Selected text:
····················

Automated Machine Learning (AutoML) - 9 Different Ways with Microsoft AI

#machinelearning #ai #azure #cloud

Intro

Microsoft's AI strategy is to "Innovate and accelerate with powerful tools and services that bring artificial intelligence to every developer". One of those core foundational patterns is AutoML (Automated Machine Learning), which allows end-to-end automation and application of common data science best practices to deliver production-ready ML pipelines and operationalized models with ease.

The Microsoft AI platform is vast made up of many services, infrastructure, software and solutions; including AutoML implementations. In this article, I will uncover various techniques to perform AutoML (Automated Machine Learning) on the Microsoft AI Platform. Some of these techniques re-use similar backend technology, however they deviate enough in their integrations, purpose and user interfaces to call them "different". Did you know that you can perform AutoML 9+ different ways using Microsoft AI?! In each AutoML "way"; I will describe the nuances, their superpowers and when to use one "way vs other".

Why

Why have many different ways to execute a data science design pattern; such as AutoML? The idea is that an organization may have made multiple investments across different technologies, architectures, programming languages or platforms and Microsoft AI activates AutoML across a wide breadth of these services!

1) Azure Machine Learning - Studio & Web Portal

Azure Machine Learning is a portfolio of enterprise cloud services that aim to build and deploy Machine Learning models faster. AML studio is a web portal that provides a web UI to interface with Azure Machine Learning. You can get started with AutoML using the web portal easily

When to use: Use the Studio portal to get started easily without writing any code by leveraging the web UI in the Azure cloud. It is a great way to learn about the AutoML capabilities before diving in deeper. The studio portal is ideal for crafting models for a POC, hackfest or in a time crunch when you do not need to automate the process. Do note that there is some functionality not completely exposed inside the portal, where the SDK might be a better fit. This is a cloud service, so to perform anything sophisticated you will need an Azure subscription (at least FREE trial).

····················

Dataset entries:
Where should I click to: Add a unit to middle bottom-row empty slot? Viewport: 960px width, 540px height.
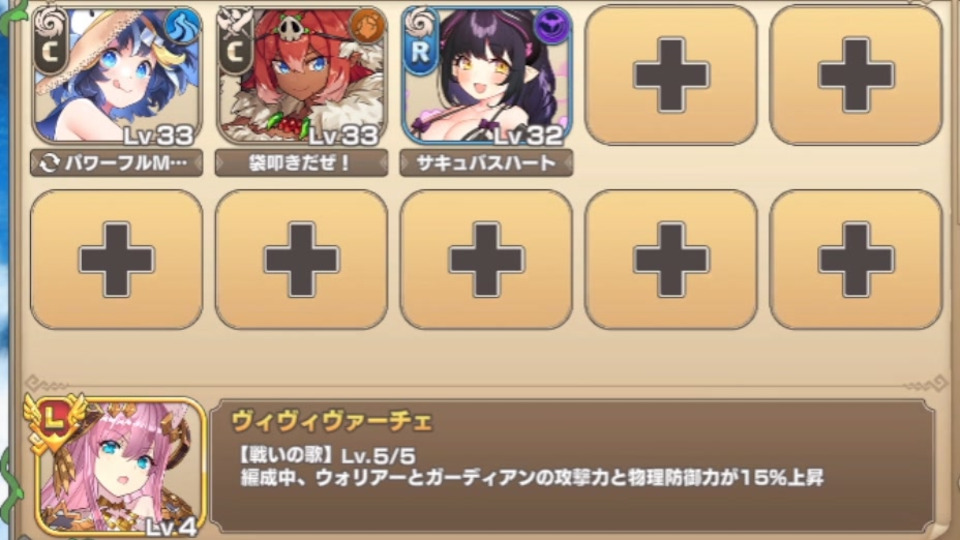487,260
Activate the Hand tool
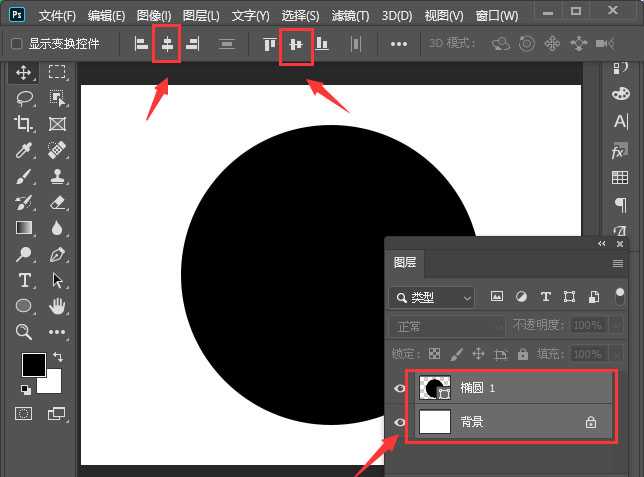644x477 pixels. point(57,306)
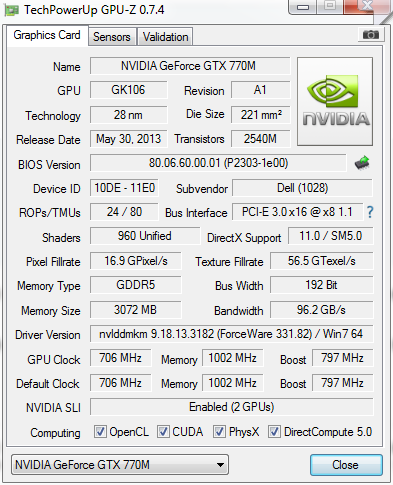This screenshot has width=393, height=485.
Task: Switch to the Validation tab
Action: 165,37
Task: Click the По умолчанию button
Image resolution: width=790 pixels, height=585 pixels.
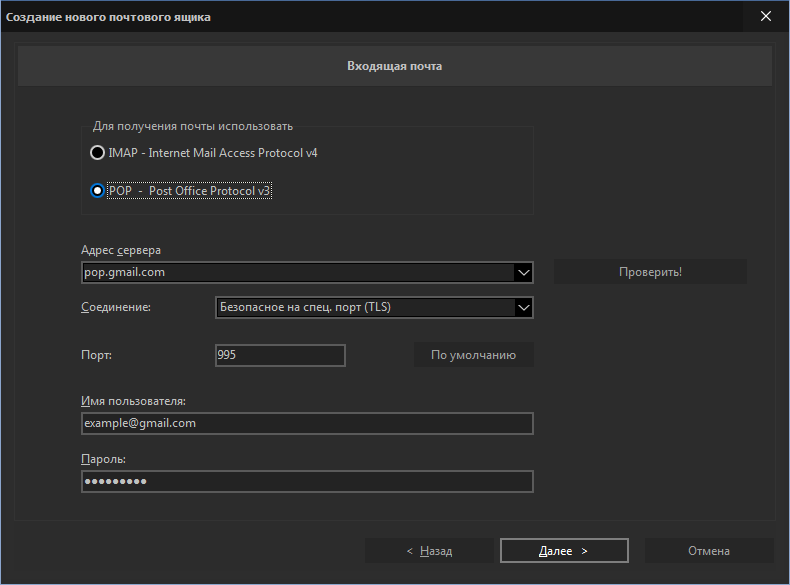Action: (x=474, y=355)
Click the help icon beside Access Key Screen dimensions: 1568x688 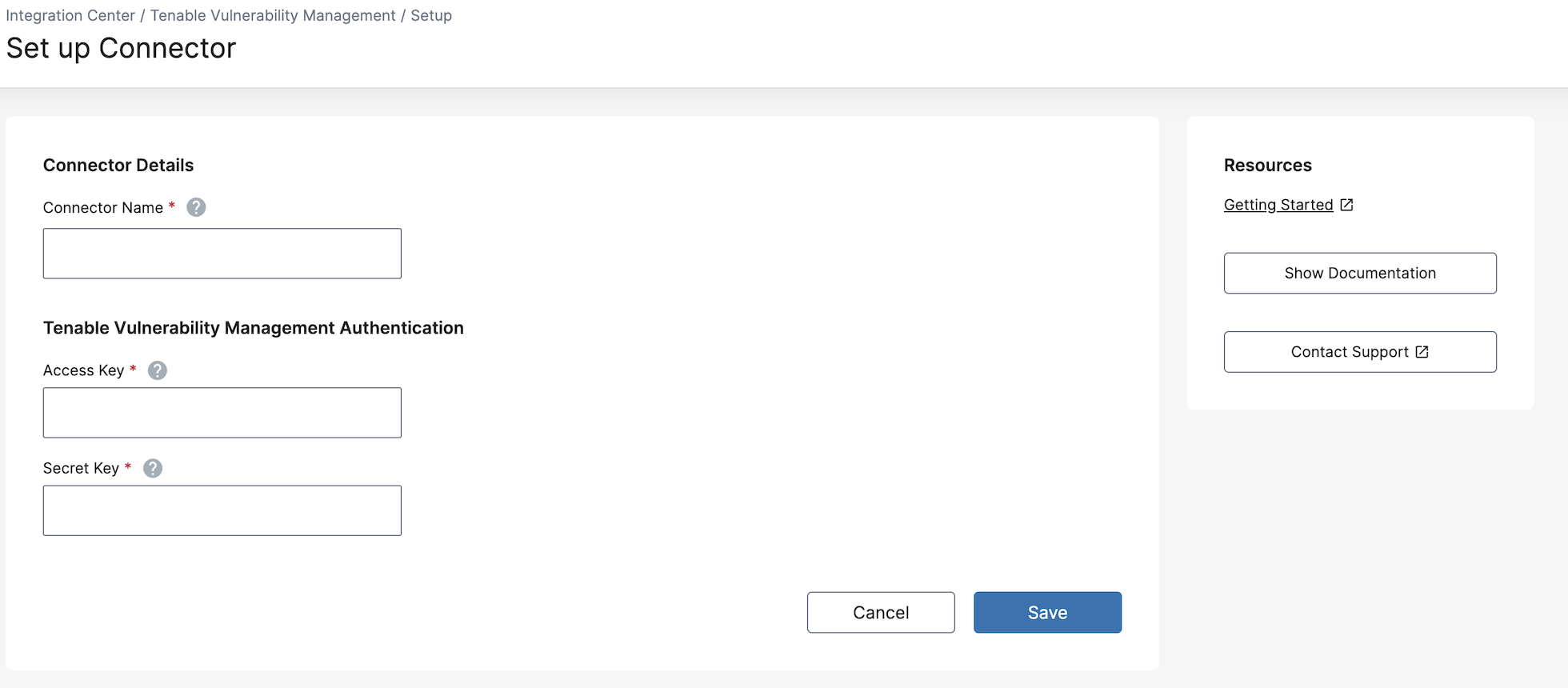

····················

Given instruction: Please pull everything from "When to use: Use" down to "least FREE trial)." out of the AutoML article above, copying it word for word.

The completed task:
When to use: Use the Studio portal to get started easily without writing any code by leveraging the web UI in the Azure cloud. It is a great way to learn about the AutoML capabilities before diving in deeper. The studio portal is ideal for crafting models for a POC, hackfest or in a time crunch when you do not need to automate the process. Do note that there is some functionality not completely exposed inside the portal, where the SDK might be a better fit. This is a cloud service, so to perform anything sophisticated you will need an Azure subscription (at least FREE trial).